Кадди в те дни на работу не ходила – взяла отпуск. Он с ней больше и не виделся, зная только по слухам, что она записалась в группу психологической поддержки жертв семейного насилия и подумывает о том, чтобы вообще оставить «Принстон Плейнсборо» со всеми его тягостными напоминаниями и ассоциациями и переехать в один из соседних городов.
«Она же не боится Хауса? – мучительно думал Уилсон. – Она зла на него, но ведь не напугана? Да, она написала заявление об обеспечении безопасности для себя и Рэйчел, но сделала это, скорее, из мести, чем по необходимости. Она, действительно, просто зла на него, и ей больно. Похоже, она его, на самом деле… любит? Любила?»

Но потом он не удержался - сам позвонил ей по телефону – просто узнать, как она, и понял, что плохо. «Его ищут, - сказала Кадди. – Он не звонил тебе? Да нет, конечно же, нет. Понятно, что ты не знаешь, где он, не то бы ты сказал полицейским… Ведь ты сказал бы?» «Да, - ответил он. – Да, я бы сказал». «Ты ведь уже покрывал его в деле о подложных рецептах – ты на плохом счету по этому поводу, понимаешь? -  сказала она. – Так что даже не думай. Послушай, - вдруг словно спохватилась она. - Он тебя травмировал – ты мог бы тоже написать, чтобы тебе предоставили условную границу неприближения. Я понимаю, что у тебя сейчас даже просто мысль об этом  вызовет  отторжение, но ты подумай, не спеша. Возможно… возможно, это уже изменение личности, потому что он снова  на викодине, и мы не знаем, как велики дозы…». На это он ничего не ответил, неприятно удивлённый её равнодушной прагматичностью. А потом вдруг его осенило: он и предположить этого не мог, отталкивал от себя, а ведь она, действительно, похоже, что боится. Тогда он спросил прямо: «Ты его боишься?». «Нет, -  быстро – слишком быстро -  ответила она, и тут же изменила ответ.- Я не знаю. Я заснуть не могу, а если засну на несколько минут - он снится, и я просыпаюсь. А если бы в этот миг он вдруг оказался в моей комнате, я бы… завизжала.
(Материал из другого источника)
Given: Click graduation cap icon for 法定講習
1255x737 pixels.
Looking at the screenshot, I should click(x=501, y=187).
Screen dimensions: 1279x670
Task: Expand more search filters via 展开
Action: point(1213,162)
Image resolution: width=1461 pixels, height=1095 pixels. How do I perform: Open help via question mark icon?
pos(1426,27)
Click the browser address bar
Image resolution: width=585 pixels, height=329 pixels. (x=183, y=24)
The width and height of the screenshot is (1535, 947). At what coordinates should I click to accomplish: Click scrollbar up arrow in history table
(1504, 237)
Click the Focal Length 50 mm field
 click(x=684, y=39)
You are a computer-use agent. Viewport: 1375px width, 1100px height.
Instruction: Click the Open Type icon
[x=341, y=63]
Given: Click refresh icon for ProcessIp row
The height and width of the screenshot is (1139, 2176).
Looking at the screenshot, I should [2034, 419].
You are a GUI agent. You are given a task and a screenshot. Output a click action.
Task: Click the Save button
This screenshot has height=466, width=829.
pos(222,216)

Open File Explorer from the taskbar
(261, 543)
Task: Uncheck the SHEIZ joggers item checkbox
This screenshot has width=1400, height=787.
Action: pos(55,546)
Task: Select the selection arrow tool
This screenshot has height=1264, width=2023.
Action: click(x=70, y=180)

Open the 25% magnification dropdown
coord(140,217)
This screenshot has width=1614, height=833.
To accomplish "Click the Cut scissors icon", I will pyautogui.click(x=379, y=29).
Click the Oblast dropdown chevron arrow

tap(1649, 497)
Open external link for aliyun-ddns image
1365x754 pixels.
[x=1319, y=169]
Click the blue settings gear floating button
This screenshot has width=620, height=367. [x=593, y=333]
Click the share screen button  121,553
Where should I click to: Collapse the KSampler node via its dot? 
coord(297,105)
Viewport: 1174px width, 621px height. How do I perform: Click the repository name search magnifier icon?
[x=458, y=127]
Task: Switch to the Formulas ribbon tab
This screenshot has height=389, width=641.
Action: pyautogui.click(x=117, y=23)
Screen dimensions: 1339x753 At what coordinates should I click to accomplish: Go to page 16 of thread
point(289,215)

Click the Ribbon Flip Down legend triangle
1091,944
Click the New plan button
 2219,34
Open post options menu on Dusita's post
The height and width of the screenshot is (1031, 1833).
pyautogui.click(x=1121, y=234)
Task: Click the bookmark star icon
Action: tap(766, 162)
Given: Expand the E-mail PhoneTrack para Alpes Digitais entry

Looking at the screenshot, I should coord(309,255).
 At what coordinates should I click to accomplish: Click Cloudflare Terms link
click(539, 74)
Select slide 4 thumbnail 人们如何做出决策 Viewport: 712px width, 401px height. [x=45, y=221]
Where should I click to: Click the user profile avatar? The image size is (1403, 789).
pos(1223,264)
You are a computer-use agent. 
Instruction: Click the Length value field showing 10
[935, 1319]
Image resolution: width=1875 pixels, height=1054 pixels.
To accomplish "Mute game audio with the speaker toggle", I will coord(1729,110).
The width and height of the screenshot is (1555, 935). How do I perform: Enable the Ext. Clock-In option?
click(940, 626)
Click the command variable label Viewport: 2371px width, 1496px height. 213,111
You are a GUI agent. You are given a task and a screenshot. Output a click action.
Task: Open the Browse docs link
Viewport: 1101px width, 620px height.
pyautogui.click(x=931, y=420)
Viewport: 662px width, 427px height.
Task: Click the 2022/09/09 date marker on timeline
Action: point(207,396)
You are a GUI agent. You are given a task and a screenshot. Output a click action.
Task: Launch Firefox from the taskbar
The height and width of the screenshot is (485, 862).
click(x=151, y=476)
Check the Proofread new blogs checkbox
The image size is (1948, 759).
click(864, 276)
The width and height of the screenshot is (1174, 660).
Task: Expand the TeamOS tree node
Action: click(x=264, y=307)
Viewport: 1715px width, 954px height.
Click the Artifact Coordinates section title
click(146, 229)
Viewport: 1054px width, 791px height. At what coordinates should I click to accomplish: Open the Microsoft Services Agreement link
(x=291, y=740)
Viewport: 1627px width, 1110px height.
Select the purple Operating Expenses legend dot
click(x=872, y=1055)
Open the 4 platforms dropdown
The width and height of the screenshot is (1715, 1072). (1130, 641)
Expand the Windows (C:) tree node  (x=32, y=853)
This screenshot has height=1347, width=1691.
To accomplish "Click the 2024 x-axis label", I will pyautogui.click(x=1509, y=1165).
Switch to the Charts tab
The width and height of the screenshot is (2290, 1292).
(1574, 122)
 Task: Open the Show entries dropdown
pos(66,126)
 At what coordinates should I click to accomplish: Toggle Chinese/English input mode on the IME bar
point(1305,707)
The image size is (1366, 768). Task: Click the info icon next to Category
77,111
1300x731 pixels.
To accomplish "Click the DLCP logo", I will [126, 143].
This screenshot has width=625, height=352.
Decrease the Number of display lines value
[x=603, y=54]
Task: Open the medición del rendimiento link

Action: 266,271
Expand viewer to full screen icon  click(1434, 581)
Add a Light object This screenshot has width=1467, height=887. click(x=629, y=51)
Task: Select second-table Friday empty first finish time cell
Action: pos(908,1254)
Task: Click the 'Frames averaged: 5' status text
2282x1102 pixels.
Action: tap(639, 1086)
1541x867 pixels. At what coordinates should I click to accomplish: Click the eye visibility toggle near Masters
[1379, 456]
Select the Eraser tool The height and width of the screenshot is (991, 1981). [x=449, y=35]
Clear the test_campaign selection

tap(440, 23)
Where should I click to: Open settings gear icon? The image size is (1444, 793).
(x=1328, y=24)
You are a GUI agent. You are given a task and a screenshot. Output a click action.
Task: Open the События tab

Джеймс, я никогда-никогда не видела от него чего-нибудь по-настоящему плохого, но теперь… Доктор говорит, что это – посттравматический шок». «Наверное, так и есть, - сказал он. – Это пройдёт». Но его слова не успокоили ни её, ни его самого. Он тоже перестал спать по ночам – лежал часами, пялясь в темноту и баюкая ноющую руку: трещина кости предплечья, двойной перелом запястья. Боль мешала спать, но не мешала думать. И он думал, думал, перебирал раз за разом один эпизод, расчленяя по долям секунды, запуская то замедленно, то реверсом, пытаясь понять, убедить себя в том, что Кадди не права, что Хауса нет оснований бояться, что он не мог бы её убить… его убить. И он не находил  достаточно твёрдой и однозначной аргументации.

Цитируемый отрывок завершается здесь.